For the first time in close to seven years, Congress failed to reach a budget agreement in time for the new fiscal year. As a result, the federal government has shut down, causing nationwide ripple effects with short- and long-term implications for schools.
Congress has struggled in recent years to meet self-imposed appropriations deadlines. The negotiations were particularly contentious this year in the wake of the Trump administration’s unprecedented push to unilaterally adjust federal spending decisions to align them with the president’s policy preferences.
House Republicans are pushing to extend current federal spending levels for a few weeks or months while Congress works out a full budget. But in the Senate, where the 53-member Republican majority needs seven Democrats to pass budget legislation, Democrats have refused to approve a budget that doesn’t include new protections against Republican-approved health-care cuts and President Donald Trump’s efforts to circumvent congressional spending decisions.

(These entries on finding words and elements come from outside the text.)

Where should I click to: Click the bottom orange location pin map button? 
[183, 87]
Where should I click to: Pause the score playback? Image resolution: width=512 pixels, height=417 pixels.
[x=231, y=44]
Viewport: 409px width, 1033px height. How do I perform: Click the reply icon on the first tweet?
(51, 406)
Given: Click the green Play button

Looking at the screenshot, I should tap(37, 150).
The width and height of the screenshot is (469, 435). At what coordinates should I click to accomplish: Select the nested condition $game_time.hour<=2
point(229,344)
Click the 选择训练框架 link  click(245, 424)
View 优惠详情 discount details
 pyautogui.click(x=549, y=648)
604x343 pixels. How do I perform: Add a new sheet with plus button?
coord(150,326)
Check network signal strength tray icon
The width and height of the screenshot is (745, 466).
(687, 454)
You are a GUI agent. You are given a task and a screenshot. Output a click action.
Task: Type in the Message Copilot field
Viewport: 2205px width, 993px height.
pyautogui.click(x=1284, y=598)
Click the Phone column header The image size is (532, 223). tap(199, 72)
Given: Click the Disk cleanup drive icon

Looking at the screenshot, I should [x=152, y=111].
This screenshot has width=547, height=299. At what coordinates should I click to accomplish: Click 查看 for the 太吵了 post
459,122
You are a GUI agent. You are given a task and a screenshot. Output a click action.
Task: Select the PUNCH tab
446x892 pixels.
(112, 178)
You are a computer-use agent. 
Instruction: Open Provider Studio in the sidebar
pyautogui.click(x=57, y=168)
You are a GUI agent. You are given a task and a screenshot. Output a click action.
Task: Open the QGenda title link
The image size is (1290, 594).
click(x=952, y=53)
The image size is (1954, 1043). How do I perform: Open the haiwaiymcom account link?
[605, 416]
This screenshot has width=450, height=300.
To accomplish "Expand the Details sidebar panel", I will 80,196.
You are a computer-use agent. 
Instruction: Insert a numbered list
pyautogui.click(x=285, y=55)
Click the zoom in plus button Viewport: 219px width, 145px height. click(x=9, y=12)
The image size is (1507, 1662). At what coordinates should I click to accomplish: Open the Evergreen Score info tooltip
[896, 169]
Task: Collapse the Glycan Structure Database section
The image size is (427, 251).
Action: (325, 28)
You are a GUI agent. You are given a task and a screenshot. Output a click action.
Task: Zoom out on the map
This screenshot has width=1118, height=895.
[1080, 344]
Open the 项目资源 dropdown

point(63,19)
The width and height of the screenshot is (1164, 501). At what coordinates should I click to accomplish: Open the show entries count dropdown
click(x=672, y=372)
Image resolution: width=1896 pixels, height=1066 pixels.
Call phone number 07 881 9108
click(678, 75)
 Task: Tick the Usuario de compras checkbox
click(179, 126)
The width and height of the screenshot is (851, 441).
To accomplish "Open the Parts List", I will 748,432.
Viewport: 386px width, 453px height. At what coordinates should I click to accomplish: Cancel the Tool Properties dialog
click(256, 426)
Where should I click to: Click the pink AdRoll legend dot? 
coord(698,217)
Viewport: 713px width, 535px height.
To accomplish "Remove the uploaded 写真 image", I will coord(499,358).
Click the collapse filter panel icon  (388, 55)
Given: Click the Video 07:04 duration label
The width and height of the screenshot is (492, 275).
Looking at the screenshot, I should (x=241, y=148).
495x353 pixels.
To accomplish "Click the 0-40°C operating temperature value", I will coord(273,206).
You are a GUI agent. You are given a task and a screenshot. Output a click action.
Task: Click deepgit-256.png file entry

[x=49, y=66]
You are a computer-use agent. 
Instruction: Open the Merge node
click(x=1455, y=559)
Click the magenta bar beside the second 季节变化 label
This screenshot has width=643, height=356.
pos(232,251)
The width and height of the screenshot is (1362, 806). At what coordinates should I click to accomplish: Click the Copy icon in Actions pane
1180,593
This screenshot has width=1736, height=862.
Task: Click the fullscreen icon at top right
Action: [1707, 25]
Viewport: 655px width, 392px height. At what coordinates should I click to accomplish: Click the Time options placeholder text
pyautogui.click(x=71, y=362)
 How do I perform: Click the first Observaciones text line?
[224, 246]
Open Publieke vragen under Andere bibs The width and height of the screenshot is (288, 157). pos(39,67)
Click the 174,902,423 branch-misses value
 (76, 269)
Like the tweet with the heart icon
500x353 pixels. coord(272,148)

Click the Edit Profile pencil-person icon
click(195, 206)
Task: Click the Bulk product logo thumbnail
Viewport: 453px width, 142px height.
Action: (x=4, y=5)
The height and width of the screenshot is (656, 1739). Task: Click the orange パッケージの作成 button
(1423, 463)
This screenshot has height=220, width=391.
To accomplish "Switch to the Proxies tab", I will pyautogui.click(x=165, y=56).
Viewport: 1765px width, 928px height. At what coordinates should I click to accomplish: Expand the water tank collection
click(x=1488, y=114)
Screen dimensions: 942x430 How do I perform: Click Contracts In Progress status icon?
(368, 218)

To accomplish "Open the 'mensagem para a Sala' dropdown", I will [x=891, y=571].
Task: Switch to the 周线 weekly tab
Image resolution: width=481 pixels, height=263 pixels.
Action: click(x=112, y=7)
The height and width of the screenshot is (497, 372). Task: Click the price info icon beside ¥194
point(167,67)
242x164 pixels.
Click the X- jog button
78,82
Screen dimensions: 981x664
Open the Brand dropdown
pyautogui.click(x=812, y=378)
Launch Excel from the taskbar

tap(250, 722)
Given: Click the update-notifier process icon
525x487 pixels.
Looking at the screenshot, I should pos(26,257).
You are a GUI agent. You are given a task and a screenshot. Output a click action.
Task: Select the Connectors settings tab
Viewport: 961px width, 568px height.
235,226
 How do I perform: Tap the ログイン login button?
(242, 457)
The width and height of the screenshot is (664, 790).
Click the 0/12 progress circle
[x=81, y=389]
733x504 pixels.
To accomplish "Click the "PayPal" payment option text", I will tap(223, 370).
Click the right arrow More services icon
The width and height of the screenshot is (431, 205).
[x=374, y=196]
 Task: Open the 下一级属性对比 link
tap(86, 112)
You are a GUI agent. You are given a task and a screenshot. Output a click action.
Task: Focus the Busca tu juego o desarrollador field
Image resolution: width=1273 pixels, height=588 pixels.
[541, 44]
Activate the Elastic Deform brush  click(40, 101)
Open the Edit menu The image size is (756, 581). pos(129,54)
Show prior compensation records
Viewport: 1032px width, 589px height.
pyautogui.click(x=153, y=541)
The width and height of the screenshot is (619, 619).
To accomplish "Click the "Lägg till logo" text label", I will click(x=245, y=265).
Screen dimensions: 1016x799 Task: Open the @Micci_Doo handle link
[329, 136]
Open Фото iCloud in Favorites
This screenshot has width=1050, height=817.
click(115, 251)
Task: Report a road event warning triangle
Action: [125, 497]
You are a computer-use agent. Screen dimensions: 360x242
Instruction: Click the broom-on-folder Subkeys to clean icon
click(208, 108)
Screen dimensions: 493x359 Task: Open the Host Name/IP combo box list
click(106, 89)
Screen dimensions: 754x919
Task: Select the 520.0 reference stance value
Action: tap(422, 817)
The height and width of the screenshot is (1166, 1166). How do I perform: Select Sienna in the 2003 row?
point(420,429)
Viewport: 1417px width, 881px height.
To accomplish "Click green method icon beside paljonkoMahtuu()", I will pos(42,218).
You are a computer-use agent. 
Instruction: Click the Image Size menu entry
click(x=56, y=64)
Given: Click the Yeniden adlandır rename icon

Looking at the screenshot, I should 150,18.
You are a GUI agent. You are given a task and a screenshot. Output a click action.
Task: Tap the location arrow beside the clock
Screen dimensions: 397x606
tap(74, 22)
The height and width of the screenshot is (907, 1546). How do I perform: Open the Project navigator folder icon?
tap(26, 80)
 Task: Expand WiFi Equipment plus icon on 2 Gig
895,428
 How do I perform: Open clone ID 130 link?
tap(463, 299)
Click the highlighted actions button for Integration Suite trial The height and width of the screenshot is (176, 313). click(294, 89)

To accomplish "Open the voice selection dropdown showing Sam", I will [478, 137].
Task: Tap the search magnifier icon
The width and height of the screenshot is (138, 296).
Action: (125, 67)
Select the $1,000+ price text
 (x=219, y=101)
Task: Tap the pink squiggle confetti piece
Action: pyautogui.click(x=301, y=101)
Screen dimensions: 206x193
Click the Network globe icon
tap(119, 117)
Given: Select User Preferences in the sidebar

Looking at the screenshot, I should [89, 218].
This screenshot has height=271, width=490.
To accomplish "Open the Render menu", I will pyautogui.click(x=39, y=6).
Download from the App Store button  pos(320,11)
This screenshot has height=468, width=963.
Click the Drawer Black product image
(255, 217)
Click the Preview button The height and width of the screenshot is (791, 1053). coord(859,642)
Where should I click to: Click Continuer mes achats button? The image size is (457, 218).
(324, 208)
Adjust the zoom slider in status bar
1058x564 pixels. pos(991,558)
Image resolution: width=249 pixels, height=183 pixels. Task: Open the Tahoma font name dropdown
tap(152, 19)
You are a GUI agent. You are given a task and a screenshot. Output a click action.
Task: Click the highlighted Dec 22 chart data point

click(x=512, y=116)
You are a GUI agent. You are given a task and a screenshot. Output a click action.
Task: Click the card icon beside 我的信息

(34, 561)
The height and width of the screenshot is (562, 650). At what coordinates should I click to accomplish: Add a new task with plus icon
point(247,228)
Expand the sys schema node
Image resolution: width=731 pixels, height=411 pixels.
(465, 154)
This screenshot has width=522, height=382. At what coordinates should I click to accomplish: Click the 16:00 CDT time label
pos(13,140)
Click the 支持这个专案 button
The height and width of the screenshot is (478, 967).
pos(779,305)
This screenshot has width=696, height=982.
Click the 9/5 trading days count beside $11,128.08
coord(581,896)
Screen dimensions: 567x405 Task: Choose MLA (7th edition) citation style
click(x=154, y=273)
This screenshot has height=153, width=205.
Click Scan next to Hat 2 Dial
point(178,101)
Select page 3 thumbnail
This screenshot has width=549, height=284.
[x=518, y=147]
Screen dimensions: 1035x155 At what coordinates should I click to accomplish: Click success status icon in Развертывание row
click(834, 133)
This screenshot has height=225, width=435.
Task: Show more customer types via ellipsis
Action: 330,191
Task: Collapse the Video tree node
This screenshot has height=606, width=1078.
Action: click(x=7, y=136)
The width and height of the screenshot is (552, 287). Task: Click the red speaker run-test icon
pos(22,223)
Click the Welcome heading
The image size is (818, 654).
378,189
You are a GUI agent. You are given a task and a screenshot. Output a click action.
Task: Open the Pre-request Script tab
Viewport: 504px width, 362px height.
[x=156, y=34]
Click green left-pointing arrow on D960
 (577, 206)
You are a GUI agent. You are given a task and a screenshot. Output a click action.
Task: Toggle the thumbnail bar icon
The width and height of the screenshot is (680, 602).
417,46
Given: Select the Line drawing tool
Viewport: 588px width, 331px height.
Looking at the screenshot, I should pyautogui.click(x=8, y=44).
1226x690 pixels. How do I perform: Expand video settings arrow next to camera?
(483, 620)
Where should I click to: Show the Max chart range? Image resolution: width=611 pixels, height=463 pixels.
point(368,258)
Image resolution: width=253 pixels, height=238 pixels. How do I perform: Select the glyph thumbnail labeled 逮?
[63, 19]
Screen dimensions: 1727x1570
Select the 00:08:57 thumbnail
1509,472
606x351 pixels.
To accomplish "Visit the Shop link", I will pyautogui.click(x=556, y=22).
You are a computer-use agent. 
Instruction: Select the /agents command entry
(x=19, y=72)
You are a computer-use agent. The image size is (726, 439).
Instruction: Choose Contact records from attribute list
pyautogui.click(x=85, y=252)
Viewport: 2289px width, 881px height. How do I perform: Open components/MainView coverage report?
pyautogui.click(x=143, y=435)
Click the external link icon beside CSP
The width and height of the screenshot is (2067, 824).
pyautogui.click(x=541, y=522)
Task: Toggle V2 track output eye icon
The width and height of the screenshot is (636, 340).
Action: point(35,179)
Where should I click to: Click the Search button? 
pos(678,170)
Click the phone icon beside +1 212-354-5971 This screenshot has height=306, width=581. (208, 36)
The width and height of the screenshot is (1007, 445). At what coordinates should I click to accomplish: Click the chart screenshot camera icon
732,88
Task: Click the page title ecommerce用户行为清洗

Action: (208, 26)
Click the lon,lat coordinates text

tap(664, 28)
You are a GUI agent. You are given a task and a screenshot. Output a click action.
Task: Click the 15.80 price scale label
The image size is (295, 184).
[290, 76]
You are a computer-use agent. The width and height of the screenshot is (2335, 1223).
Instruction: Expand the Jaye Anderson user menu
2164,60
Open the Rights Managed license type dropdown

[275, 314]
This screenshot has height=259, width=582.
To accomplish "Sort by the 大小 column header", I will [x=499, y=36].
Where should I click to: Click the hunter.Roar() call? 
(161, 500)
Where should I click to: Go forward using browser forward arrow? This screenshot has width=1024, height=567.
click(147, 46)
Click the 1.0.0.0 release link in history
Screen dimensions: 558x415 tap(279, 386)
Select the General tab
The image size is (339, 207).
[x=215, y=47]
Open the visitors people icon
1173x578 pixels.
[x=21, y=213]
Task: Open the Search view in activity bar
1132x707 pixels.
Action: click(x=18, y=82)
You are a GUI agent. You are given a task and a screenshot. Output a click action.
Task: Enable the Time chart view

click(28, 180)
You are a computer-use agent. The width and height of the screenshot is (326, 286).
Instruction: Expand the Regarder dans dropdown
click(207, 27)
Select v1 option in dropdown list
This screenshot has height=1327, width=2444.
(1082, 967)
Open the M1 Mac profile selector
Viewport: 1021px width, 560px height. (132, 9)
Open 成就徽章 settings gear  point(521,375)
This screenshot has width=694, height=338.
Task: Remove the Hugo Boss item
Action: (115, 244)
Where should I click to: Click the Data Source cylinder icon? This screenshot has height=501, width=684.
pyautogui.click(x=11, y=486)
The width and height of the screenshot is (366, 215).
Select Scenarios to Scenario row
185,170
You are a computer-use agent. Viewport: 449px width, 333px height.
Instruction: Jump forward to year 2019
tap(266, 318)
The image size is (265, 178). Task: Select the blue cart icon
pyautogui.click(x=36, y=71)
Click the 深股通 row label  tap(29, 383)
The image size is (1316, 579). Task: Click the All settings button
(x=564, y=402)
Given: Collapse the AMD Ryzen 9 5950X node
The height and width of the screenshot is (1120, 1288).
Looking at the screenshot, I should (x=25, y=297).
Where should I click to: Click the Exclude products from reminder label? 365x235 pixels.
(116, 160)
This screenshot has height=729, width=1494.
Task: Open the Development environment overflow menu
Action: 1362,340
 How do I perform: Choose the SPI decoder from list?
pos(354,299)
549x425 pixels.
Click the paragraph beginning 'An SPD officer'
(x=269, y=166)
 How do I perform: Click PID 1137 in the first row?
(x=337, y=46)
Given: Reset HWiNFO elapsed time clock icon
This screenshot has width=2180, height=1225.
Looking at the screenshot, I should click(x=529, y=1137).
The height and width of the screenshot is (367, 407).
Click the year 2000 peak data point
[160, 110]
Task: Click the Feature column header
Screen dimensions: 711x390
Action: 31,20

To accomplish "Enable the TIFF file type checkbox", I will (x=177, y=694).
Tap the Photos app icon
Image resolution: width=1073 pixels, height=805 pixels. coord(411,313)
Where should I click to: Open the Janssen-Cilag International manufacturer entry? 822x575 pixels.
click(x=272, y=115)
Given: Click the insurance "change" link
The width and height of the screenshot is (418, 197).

With no consensus on Capitol Hill for even a portion of the federal budget, agencies began implementing shutdown contingency plans on Oct. 1. Hundreds of thousands of federal workers have been furloughed, threatening the stability of a wide range of social services. On Oct. 10, the Trump administration announced “substantial” layoffs of federal workers during the shutdown, including at the U.S. Department of Education.
The current shutdown has become the longest in U.S. history, outlasting the shutdown in late 2018 and early 2019 during the first Trump administration that spanned 35 days. The last shutdown to start on Oct. 1 happened in 2013.